Former legislature of the city of Sevastopol in Crimea, Ukraine

The Sevastopol City Council (Crimean Tatar: Aqyar şeer şurası, Севастопольский городской совет, Севастопольська міська рада) is the de jure unicameral legislature of the Ukrainian city of Sevastopol, composed of 76 members.

==History==
On 27 March 1917, the Sevastopol Council of Deputies of the Army, Navy and Workers was established, electing the Central Executive Committee, the majority of which was received by the Socialist-Revolutionaries and Mensheviks. On 16 December 1917, the Sevastopol Military Revolutionary Committee, controlled by the Bolsheviks, took over the full power in the city. The Council created earlier was dissolved under the pressure of the Central Fleet of the Black Fleet.

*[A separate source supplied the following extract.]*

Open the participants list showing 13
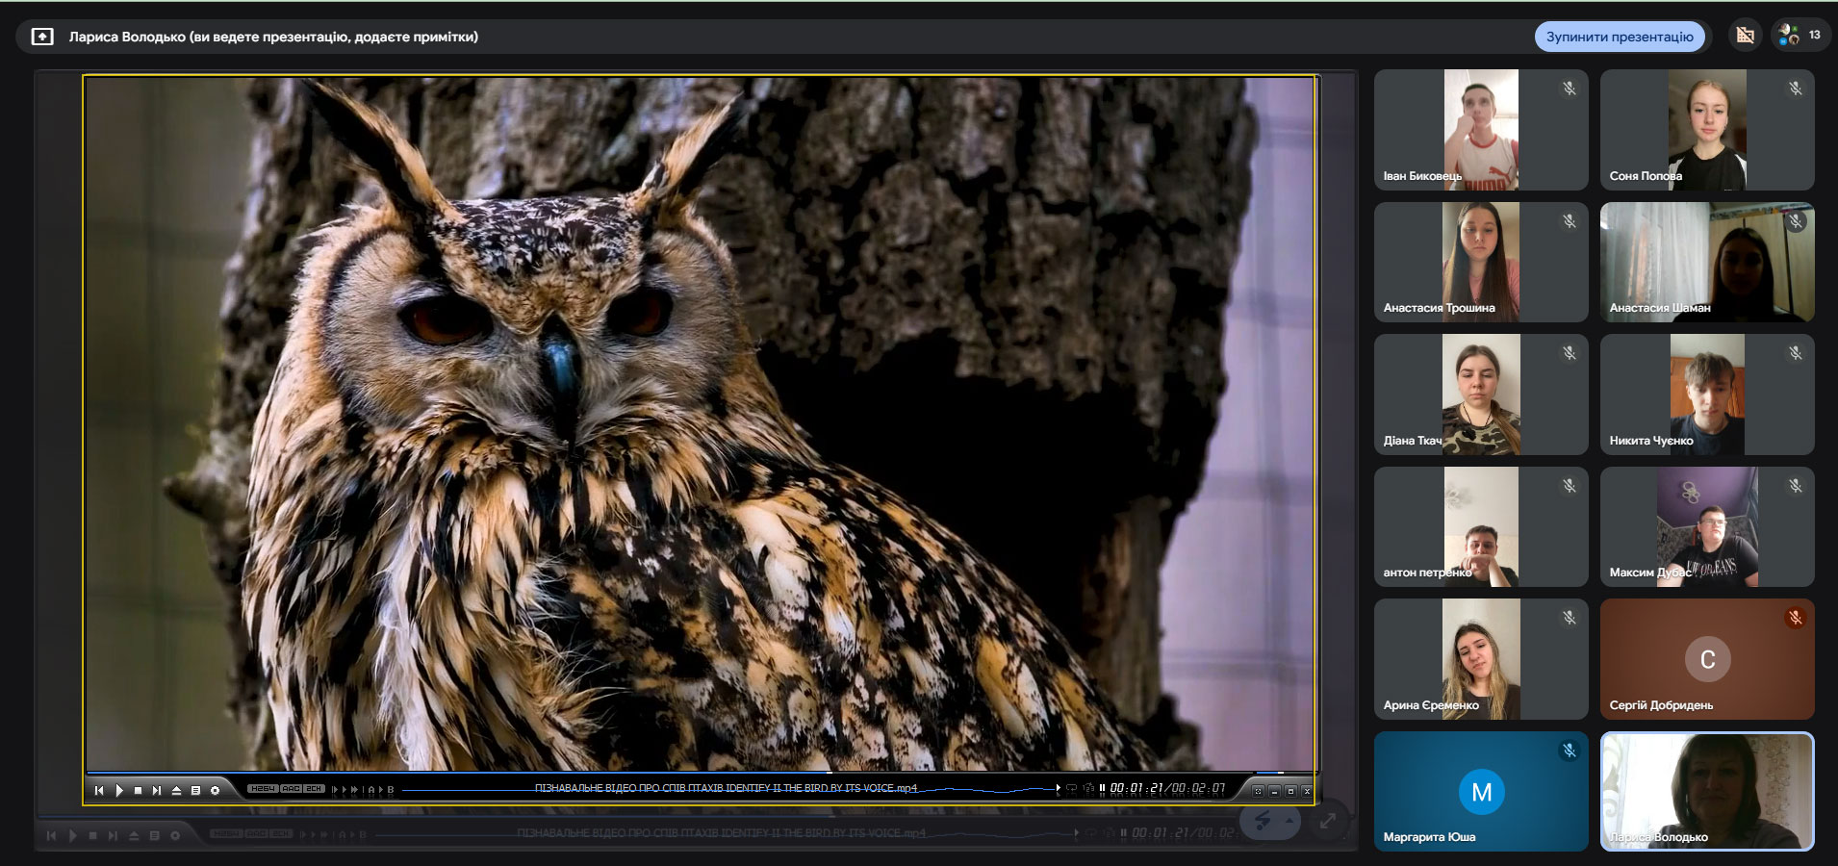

At the end of December, the elections of the new Council of Military and Workers' Deputies were held. Since October 1921, it has been called the Council of Workers', Peasants', Naval and Red Army Deputies. On 24 December 1939, the first elections to the Sevastopol City Council of Workers' Deputies were held under the new Constitution of the USSR of 1936. With the outbreak of the Great Patriotic War, the Sevastopol authorities restructured their work in accordance with the tasks of wartime. At the beginning of July 1942, all authorities ceased their work. In 1943, the authorities and administration of the city of Sevastopol were established in Krasnodar. On 21 December 1947, the first post-war elections of city and district councils were held in Sevastopol. In 1961, the Sevastopol City Executive Committee was subordinated to the Leninsky, Nakhimovsky and Balaklava District Executive Committees, and from 13 November 1975, the district executive committee of the Gagarinsky district was added.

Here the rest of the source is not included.